Actu-Juridique : Quelle est l’origine de votre intervention aux États généraux de la justice ?

Edith Delbreil : Tout a commencé avec le projet de loi pour la confiance en l’institution judiciaire qui proposait, dans son article 29, de développer la médiation, une technique hors cadre judiciaire. La Chambre professionnelle de la médiation et de la négociation, premier syndicat professionnel de la profession de médiateur, s’est saisie de cette occasion pour proposer sa contribution au débat. Nous, médiateurs professionnels, nous réjouissons de l’intérêt suscité par la médiation mais notons néanmoins un paradoxe : la décision de médiation, est confiée aux magistrats envers lesquels on veut restaurer une confiance. Nous nous interrogeons aussi sur ce qui est attendu de cette médiation ; la voit-on comme un palliatif à une institution judiciaire en grande difficulté ? Veut-on au contraire donner une possibilité aux justiciables de trouver librement une solution à leur conflit ? Cette deuxième optique, d’après nous, implique de changer de paradigme et de se baser non plus sur le contrat social, comme le font les juristes, mais sur l’entente sociale. Quoi qu’il en soit, nous entendons profiter de cette occasion pour amener les parlementaires et le ministère de la Justice à réfléchir réellement à ce qu’ils veulent faire de la médiation.

AJ : Que savent les parlementaires de la médiation ?

E.D. : De nombreuses personnes ignorent qu’il existe deux types de médiations. La médiation traditionnelle s’inscrit dans le droit-fil du système judiciaire et s’exerce sous une tutelle judiciaire. Elle se situe dans le sillage de l’ « alternative dispute résolution » venue des États-Unis, notion traduite en français par l’expression « mode alternatif de règlement des conflits ». La médiation professionnelle promeut, quant à elle, la liberté de décision, d’expression et de pouvoir monter un projet relationnel. Elle n’est pas un mode alternatif de règlement des conflits mais un mode de résolution des conflits à part entière. Son objectif est de promouvoir la qualité relationnelle. Celle-ci est au cœur même du débat, bien plus que le droit. Pour y parvenir, nous nous appuyons sur une méthode appelée « ingénierie relationnelle ».

AJ : Quelle relation entretiennent les juristes et les médiateurs professionnels ?
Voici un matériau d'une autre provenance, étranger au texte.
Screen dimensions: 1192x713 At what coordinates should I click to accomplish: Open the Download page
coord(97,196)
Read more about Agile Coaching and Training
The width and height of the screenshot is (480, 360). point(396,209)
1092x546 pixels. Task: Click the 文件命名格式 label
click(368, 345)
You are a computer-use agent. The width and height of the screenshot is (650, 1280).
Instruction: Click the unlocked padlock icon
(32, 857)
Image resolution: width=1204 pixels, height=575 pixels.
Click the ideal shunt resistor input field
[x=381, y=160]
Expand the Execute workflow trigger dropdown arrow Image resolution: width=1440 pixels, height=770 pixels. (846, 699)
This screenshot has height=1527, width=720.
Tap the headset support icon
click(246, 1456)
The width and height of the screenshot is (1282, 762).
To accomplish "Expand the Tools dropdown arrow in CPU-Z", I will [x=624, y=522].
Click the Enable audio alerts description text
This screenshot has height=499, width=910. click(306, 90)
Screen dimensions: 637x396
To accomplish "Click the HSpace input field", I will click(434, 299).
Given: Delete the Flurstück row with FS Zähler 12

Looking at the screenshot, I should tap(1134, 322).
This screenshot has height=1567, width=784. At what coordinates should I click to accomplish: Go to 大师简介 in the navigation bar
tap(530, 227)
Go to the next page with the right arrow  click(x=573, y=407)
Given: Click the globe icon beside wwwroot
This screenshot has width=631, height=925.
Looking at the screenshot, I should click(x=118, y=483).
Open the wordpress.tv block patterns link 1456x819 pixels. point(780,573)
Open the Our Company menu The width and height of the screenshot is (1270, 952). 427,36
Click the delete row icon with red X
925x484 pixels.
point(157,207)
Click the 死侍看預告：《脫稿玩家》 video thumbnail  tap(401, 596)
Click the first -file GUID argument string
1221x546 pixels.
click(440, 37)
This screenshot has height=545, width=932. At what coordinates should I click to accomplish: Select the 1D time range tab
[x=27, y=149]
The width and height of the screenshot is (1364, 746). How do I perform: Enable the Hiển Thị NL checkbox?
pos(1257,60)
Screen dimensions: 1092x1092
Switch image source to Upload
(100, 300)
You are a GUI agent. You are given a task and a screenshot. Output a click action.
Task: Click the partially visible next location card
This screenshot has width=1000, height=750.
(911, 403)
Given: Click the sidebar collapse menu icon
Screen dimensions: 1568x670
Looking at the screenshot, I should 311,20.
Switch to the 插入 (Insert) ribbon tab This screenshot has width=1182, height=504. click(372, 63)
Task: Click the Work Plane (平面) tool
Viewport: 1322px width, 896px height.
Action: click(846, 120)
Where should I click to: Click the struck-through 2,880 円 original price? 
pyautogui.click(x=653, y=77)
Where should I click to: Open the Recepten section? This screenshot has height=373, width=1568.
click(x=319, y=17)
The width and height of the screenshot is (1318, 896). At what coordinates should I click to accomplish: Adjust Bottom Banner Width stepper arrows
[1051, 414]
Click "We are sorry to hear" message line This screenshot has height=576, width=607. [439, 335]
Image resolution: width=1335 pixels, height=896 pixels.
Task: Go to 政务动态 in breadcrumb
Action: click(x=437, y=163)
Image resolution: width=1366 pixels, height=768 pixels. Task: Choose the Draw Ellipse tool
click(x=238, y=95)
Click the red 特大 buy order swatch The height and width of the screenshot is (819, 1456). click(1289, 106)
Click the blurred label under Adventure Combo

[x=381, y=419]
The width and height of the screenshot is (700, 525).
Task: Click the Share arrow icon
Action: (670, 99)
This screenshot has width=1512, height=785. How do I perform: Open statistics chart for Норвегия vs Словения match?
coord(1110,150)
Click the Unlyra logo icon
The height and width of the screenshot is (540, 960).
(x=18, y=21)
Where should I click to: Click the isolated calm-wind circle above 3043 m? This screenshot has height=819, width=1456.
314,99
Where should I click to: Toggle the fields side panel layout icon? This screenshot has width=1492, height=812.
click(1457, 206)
E.D. : Le droit a son paradigme ; celui du contrat social issu de Rousseau et des Lumières. Ces philosophes n’imaginaient pas que l’homme puisse être un individu libre et affranchi de ses émotions. Par conséquent, seule la loi pouvait, d’après eux, lui garantir des libertés et l’aider à réguler ses émotions. Face à ce contrat social qui implique de la contrainte et de l’adversité, les médiateurs professionnels lui préfèrent le référentiel de l’entente sociale : il s’agit de donner à tout individu la possibilité d’aller trouver lui-même le projet relationnel qui lui conviendra. Alors que le juriste va chercher le dysfonctionnement dans le conflit et y insérer du droit, le médiateur professionnel va, pour sa part, revenir à l’entente qui existait avant tout contrat. Un tel changement de référentiel est violent pour un juriste qui peut se sentir menacé. Néanmoins, ces approches peuvent cohabiter, il nous arrive de travailler ensemble ; le médiateur comme expert de la relation et le juriste comme expert du droit. Ainsi, c’est si la médiation ne fonctionne pas que la voie traditionnelle se pose en second recours ; il nous semble important de penser la résolution des conflits dans cet ordre. Le droit est donc là pour régler le problème par la contrainte lorsque le médiateur n’y est pas parvenu. Le médiateur renoue un dialogue puis l’expert du droit intervient pour mettre en forme les accords. Son travail est alors facilité par l’entente restaurée.

AJ : Quelle résolution des conflits offre la médiation ?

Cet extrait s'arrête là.